Anche in questo caso, il governo cinese ha giocato (e gioca) un ruolo centrale. Attraverso sussidi diretti e agevolazioni fiscali, Pechino ha facilitato la crescita delle sue industrie nazionali, consentendo loro di vendere veicoli elettrici a prezzi inferiori rispetto a quelli dei produttori occidentali, pur mantenendo margini di profitto accettabili. Inoltre, le aziende cinesi hanno beneficiato di un accesso preferenziale alle materie prime critiche, come il litio e il cobalto, fondamentali per la produzione delle batterie, spesso acquistate attraverso contratti vantaggiosi con Paesi in via di sviluppo.

La strategia di dumping cinese nel settore delle auto elettriche sta avendo un impatto significativo in Europa, dove le aziende locali faticano a competere con i bassi prezzi cinesi. L’Unione Europea ha risposto lanciando indagini antidumping e valutando l’introduzione di misure correttive per proteggere l’industria automobilistica europea. Tuttavia, queste misure si stanno rivelando insufficienti a contrastare l’impatto dei veicoli elettrici cinesi sul mercato globale, considerando il ritmo impressionante con cui la Cina sta espandendo la sua capacità produttiva.

 

Le conseguenze economiche e geopolitiche

Il dumping cinese nelle tecnologie verdi e nelle auto elettriche ha profonde implicazioni non solo economiche, ma anche geopolitiche. Da un lato, esso sta contribuendo a un abbassamento dei prezzi a livello globale, rendendo accessibili a una parte più ampia della popolazione mondiale beni cruciali per la sostenibilità ambientale. Dall’altro lato, sta causando danni irreparabili alle economie dei Paesi importatori, indebolendo interi settori industriali, con conseguenze a lungo termine sulla competitività e sulla sicurezza economica. Le pratiche di dumping cinese mettono inoltre a rischio migliaia di posti di lavoro nei settori coinvolti.

I governi si trovano di fronte a un dilemma: da un lato, vogliono sostenere le loro industrie nazionali; dall’altro, devono evitare tensioni commerciali con la Cina, che potrebbe rispondere con ritorsioni economiche. L’Unione Europea, per esempio, ha discusso l’introduzione di dazi antidumping sulle importazioni cinesi di veicoli elettrici, ma tali misure potrebbero innescare una guerra commerciale.

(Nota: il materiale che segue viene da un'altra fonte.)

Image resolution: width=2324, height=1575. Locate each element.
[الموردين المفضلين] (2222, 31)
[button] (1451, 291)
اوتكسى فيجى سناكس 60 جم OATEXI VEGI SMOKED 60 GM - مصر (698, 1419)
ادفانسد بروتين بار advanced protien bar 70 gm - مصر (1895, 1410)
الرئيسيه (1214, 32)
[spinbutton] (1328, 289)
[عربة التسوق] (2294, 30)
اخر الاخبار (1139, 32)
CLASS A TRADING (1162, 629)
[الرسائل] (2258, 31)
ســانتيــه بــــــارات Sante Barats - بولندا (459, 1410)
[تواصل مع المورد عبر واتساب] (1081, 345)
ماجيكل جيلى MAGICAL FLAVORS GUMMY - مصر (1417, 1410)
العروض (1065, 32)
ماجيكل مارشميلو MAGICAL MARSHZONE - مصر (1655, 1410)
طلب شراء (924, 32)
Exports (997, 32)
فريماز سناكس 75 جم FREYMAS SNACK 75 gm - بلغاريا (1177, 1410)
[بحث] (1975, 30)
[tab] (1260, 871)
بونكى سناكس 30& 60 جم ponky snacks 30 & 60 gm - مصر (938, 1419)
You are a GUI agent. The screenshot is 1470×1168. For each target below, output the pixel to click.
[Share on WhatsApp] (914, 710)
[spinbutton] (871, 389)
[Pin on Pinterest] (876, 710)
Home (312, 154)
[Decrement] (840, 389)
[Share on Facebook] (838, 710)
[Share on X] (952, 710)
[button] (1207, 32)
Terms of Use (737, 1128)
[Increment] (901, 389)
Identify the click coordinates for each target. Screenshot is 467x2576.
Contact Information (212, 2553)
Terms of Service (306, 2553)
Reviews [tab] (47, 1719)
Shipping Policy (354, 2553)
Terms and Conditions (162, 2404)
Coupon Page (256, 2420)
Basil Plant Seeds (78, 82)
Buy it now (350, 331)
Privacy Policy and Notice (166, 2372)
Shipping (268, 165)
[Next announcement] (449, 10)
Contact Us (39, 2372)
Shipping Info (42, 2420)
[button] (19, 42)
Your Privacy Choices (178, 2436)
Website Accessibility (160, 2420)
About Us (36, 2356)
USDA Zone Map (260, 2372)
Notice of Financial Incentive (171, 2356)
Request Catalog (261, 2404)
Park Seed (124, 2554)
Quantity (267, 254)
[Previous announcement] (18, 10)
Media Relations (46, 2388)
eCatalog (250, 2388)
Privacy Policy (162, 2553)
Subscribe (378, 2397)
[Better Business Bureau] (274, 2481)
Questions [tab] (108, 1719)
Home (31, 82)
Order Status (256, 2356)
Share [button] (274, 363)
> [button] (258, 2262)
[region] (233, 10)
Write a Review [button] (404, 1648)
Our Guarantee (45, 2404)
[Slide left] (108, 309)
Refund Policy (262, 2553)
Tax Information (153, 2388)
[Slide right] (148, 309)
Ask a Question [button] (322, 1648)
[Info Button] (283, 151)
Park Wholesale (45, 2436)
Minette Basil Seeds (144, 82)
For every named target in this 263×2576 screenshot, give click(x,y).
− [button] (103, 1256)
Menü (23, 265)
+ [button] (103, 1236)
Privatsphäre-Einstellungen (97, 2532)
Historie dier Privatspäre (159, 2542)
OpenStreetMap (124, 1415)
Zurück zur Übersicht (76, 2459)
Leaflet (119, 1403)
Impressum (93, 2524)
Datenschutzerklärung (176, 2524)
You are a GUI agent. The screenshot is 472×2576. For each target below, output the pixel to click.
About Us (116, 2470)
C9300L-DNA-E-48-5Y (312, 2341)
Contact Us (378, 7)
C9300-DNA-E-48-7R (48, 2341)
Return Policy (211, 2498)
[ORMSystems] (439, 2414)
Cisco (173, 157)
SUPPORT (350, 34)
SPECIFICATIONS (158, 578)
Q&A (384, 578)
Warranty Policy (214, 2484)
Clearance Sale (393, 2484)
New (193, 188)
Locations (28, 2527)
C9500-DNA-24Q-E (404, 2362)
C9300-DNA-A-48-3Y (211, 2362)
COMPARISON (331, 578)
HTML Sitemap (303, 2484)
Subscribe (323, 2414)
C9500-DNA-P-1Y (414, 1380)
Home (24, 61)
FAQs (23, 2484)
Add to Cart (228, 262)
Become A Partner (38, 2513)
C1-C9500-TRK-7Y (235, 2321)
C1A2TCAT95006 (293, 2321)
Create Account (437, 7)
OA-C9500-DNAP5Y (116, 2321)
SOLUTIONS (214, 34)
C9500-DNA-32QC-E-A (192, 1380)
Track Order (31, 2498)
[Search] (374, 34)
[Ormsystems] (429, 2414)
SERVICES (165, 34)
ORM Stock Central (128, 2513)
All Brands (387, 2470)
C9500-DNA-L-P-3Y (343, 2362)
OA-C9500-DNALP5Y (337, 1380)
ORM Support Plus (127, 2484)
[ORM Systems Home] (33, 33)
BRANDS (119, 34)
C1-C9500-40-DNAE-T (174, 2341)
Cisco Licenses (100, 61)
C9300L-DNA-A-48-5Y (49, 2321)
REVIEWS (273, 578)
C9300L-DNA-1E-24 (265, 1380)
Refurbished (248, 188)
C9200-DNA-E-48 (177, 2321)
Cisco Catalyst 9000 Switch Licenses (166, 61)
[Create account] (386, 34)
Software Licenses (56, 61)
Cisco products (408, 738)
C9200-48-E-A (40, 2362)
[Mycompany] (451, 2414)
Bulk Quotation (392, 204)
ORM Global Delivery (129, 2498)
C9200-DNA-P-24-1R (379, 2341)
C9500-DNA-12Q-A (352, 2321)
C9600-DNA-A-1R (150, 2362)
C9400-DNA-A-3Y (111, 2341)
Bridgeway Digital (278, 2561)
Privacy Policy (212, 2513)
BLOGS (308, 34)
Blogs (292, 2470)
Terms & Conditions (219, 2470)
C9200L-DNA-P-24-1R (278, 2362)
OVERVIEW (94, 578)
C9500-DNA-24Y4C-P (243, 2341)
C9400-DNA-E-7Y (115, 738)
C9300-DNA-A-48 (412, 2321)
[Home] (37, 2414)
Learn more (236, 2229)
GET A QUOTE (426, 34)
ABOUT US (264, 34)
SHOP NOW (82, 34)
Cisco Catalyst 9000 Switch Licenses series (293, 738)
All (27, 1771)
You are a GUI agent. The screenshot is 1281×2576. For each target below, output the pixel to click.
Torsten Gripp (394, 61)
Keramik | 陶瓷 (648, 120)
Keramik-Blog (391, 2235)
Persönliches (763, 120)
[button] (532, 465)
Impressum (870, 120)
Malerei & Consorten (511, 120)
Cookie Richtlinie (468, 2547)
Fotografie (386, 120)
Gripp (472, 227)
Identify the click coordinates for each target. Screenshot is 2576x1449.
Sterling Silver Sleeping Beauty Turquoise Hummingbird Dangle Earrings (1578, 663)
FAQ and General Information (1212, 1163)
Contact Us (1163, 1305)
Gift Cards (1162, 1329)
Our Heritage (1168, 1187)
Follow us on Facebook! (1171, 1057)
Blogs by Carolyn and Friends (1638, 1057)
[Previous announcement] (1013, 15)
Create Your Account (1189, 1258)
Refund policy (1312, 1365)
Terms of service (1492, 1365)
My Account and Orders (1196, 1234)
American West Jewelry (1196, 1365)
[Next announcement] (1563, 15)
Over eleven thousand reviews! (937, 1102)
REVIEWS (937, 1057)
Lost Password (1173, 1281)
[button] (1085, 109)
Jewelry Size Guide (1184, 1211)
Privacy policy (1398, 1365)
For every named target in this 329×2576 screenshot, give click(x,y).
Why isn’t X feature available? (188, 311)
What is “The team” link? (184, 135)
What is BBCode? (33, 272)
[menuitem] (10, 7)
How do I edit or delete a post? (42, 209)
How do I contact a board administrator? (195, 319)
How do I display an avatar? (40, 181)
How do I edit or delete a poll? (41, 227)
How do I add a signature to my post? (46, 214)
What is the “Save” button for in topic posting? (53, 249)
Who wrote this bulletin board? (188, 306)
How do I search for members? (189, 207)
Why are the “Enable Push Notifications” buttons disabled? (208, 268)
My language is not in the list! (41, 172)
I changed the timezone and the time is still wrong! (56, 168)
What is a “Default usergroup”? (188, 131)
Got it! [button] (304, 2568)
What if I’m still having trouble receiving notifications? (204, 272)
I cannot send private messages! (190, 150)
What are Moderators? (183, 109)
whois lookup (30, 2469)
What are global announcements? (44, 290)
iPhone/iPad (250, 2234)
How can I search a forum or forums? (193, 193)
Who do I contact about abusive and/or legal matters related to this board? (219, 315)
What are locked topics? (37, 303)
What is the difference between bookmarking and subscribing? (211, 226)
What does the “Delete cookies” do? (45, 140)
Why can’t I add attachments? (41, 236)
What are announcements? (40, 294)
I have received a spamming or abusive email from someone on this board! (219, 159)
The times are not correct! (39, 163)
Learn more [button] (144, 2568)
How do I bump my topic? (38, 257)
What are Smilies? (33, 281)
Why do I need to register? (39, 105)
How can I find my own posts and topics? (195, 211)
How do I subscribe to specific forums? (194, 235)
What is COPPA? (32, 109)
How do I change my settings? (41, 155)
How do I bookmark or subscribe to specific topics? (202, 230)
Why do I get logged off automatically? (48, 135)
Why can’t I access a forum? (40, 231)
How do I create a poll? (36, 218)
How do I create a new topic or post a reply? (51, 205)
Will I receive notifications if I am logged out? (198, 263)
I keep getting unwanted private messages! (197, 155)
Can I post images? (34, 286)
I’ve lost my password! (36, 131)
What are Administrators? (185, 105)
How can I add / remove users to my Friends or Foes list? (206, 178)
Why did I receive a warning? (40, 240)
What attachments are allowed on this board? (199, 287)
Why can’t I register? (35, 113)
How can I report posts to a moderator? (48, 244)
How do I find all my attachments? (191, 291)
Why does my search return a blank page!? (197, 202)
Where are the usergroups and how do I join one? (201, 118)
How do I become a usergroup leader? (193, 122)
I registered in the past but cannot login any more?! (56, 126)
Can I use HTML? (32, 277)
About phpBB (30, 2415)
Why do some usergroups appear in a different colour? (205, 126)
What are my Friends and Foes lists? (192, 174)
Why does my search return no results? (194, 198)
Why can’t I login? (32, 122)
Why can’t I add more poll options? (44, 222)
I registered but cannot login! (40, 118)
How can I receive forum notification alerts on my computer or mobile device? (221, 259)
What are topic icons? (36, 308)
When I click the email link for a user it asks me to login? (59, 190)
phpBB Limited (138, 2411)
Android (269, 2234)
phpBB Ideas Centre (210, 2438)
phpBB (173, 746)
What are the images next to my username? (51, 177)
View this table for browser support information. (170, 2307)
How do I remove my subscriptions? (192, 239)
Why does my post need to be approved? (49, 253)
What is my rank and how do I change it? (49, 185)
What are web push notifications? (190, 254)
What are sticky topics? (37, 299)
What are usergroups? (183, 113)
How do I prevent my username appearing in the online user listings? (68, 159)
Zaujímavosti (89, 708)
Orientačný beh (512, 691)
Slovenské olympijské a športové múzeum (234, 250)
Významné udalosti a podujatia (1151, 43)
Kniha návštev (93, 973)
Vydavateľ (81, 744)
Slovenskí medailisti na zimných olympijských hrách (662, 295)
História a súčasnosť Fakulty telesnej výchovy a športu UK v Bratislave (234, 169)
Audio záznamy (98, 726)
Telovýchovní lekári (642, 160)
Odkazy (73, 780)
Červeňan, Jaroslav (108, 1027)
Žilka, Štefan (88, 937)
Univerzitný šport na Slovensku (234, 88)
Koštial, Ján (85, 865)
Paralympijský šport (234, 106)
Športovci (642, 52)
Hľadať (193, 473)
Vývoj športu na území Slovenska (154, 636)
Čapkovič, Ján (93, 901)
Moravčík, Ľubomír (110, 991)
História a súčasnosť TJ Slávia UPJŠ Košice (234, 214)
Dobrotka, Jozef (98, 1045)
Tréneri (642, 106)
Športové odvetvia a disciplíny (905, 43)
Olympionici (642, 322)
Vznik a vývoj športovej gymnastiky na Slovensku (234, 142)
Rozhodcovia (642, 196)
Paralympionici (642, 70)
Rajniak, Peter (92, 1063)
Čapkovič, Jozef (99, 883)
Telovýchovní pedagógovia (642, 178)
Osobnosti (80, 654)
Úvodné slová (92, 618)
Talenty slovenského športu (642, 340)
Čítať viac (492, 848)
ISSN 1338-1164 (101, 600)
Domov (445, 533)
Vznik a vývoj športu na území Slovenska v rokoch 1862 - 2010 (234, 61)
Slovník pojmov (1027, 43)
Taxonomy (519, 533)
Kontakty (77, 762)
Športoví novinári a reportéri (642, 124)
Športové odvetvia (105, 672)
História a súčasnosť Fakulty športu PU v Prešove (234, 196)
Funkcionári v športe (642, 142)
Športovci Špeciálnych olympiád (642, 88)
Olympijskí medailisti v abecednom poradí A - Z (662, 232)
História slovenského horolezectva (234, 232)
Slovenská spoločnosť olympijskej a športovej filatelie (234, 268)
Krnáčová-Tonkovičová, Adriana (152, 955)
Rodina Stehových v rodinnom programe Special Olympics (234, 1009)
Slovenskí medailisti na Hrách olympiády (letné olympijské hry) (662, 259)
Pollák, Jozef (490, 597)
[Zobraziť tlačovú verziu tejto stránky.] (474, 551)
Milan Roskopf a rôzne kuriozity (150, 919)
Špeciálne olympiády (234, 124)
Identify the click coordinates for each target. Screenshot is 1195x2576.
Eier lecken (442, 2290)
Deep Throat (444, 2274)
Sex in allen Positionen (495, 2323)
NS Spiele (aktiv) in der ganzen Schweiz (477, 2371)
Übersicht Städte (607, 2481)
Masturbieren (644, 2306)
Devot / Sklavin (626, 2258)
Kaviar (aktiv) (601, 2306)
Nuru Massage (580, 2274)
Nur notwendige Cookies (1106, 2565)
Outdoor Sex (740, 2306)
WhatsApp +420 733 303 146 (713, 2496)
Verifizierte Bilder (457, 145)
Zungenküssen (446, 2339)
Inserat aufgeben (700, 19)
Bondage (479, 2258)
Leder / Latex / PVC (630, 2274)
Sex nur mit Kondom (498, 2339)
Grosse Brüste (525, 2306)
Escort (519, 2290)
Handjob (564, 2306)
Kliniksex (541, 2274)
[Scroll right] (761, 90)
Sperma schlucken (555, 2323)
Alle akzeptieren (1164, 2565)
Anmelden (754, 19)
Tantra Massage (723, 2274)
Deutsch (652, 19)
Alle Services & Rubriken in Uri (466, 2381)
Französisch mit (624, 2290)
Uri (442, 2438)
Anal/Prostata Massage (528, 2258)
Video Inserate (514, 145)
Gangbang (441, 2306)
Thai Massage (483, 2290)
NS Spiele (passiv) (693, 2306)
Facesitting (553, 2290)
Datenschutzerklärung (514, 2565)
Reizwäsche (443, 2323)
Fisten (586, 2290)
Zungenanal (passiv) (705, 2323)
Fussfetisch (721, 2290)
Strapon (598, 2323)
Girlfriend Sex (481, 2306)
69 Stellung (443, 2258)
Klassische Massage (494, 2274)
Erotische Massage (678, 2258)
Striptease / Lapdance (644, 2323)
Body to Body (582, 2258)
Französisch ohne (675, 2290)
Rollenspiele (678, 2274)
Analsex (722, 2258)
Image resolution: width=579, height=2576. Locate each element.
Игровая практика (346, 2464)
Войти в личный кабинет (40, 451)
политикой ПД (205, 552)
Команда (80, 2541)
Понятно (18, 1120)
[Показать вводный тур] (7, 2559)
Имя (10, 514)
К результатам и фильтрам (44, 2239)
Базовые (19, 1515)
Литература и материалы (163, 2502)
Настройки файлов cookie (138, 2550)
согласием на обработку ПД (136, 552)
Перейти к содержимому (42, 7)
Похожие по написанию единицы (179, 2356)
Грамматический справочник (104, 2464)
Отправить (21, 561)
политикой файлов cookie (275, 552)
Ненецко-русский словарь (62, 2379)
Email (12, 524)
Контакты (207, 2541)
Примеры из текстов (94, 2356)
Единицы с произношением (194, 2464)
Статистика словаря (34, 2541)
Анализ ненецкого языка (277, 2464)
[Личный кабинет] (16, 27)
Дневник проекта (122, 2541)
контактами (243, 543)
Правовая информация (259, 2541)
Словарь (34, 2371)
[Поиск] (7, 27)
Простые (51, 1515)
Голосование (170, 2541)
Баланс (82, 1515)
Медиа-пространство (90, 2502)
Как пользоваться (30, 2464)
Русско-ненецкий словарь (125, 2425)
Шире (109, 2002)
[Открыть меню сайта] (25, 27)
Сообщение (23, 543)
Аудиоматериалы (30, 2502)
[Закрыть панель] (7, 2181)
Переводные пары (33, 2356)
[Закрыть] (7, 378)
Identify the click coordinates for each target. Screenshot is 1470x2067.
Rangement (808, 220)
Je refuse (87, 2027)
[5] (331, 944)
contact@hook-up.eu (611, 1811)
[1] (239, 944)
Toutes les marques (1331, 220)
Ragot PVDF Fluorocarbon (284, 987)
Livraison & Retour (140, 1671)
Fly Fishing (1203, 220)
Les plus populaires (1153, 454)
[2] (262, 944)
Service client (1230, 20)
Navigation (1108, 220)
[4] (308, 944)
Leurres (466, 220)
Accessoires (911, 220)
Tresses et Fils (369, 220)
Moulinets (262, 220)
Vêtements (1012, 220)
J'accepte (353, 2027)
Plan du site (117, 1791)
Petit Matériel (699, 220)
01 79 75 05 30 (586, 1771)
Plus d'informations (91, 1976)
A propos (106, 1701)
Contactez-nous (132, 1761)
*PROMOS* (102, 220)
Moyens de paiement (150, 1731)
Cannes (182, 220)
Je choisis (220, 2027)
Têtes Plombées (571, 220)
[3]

La dipendenza dalle tecnologie verdi e dai veicoli elettrici prodotti in Cina potrebbe compromettere la sovranità economica dei Paesi occidentali. La creazione di una filiera produttiva nazionale per queste tecnologie richiede ingenti investimenti in ricerca e sviluppo, oltre che politiche industriali coerenti. Se i paesi occidentali non riuscissero a sviluppare alternative competitive, si rischierebbe di rafforzare la posizione della Cina come leader globale non solo nelle energie rinnovabili, ma anche nelle tecnologie critiche del futuro.